:: Supplied material

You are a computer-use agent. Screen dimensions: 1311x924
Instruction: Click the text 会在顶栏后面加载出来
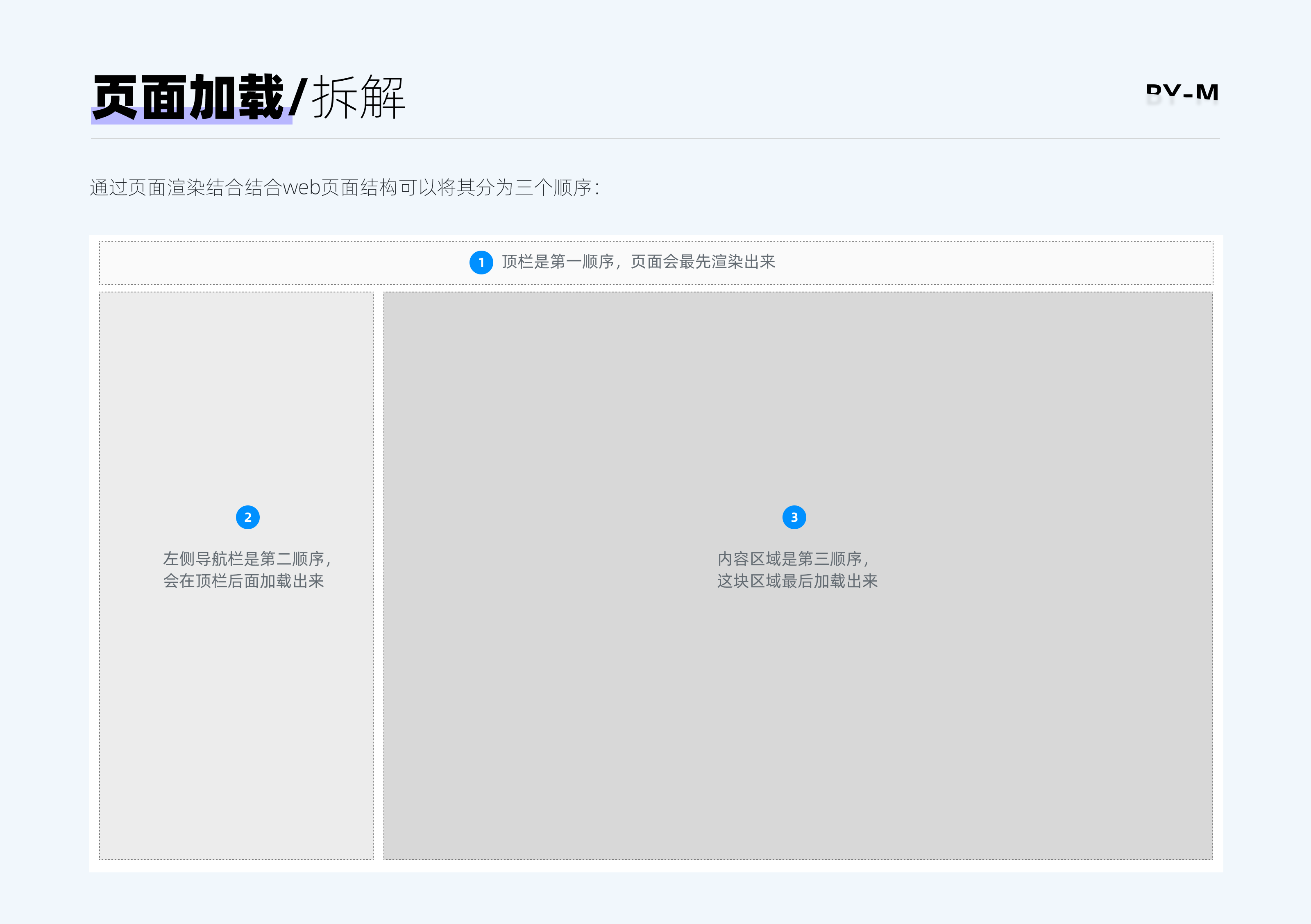pos(244,581)
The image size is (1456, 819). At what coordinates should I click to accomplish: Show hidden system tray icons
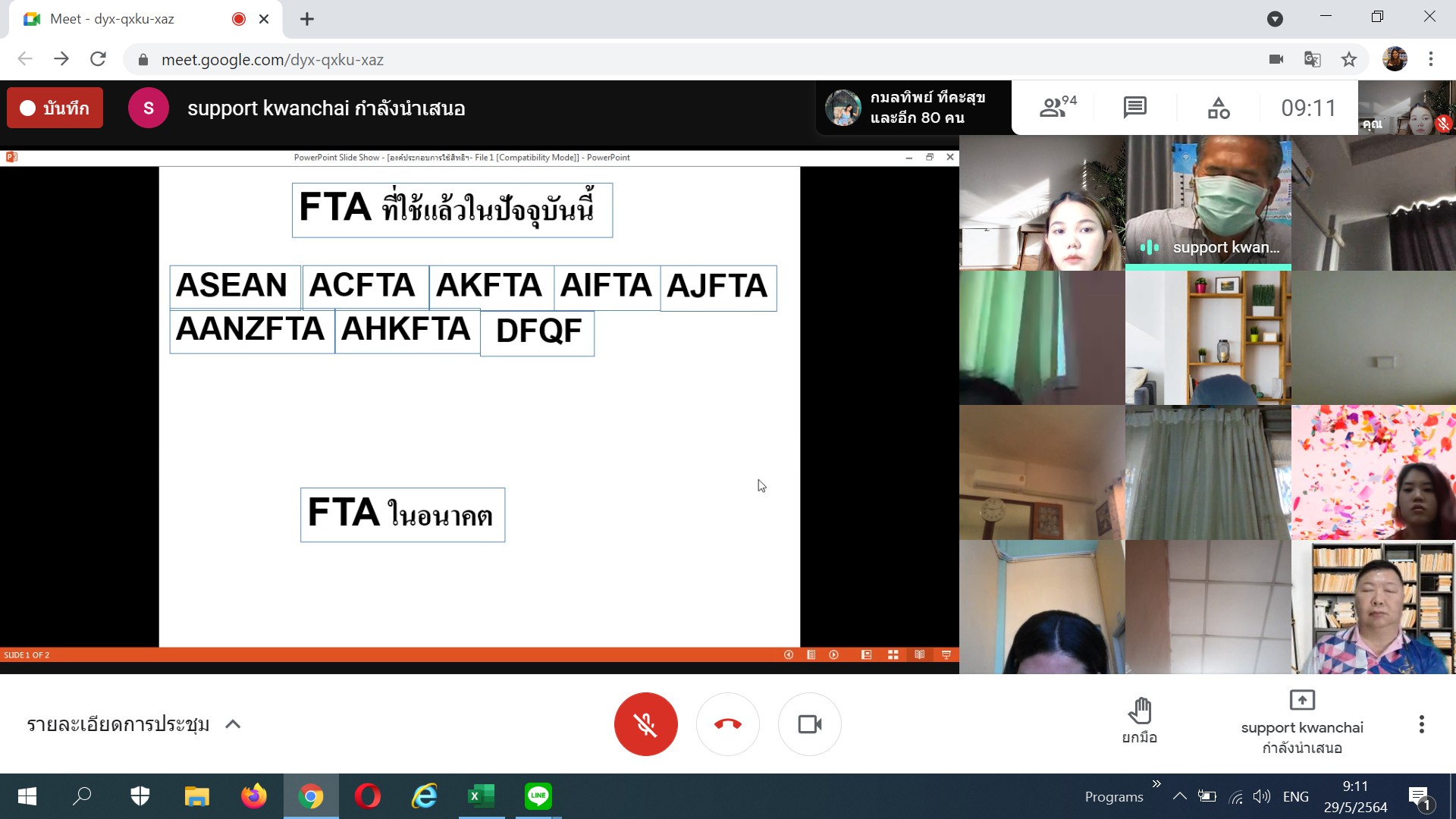coord(1179,796)
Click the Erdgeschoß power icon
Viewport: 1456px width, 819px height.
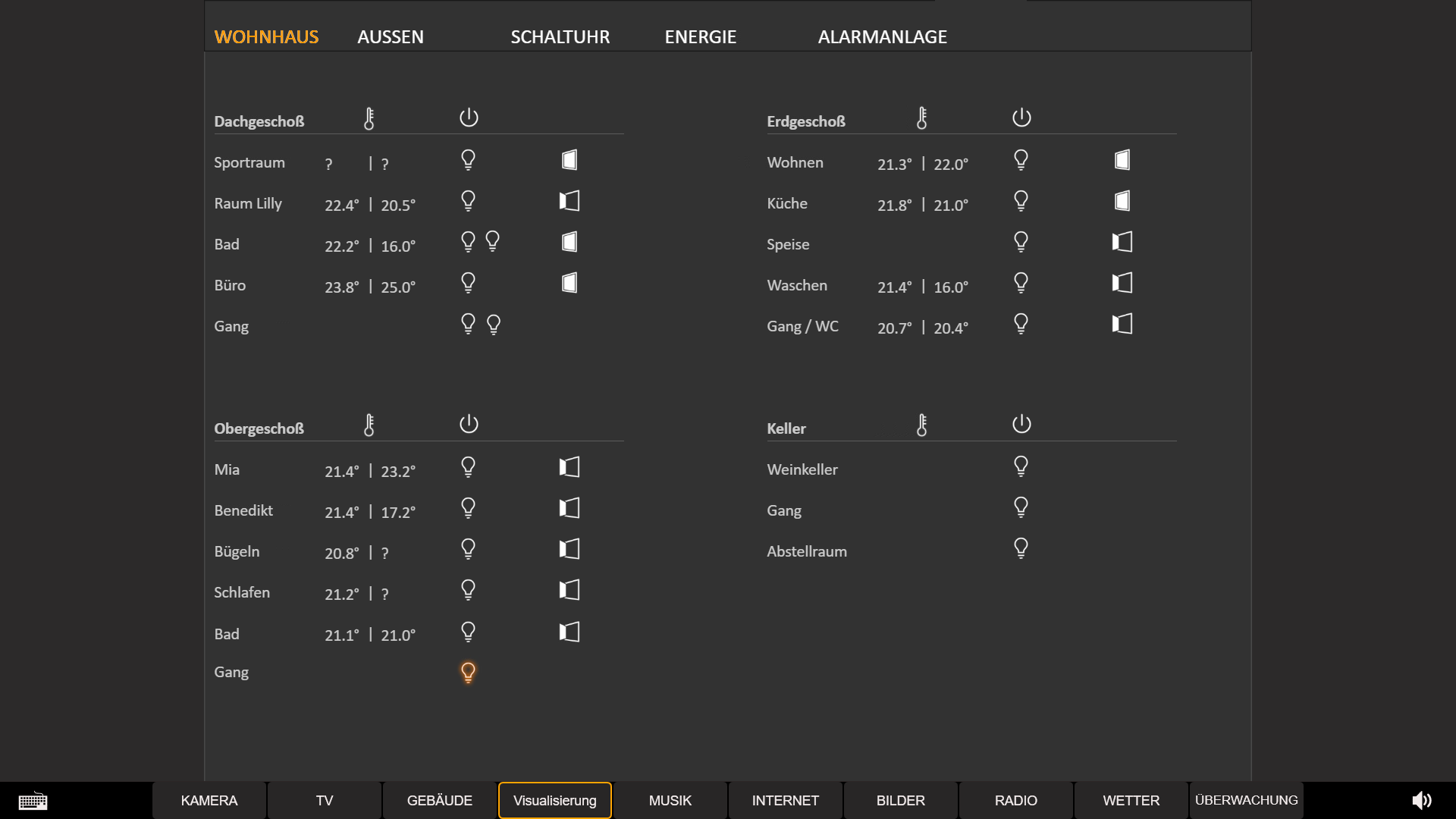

::::

What the task requires »
Reproduce exactly, with nothing added, the lines from the line with "Instruction: Click the text 会在顶栏后面加载出来" through the end of the entries above; pictures are to be left out.

Output of the task »
Instruction: Click the text 会在顶栏后面加载出来
pos(244,581)
The image size is (1456, 819). At what coordinates should I click to accomplish: Show hidden system tray icons
coord(1179,796)
Click the Erdgeschoß power icon
Viewport: 1456px width, 819px height.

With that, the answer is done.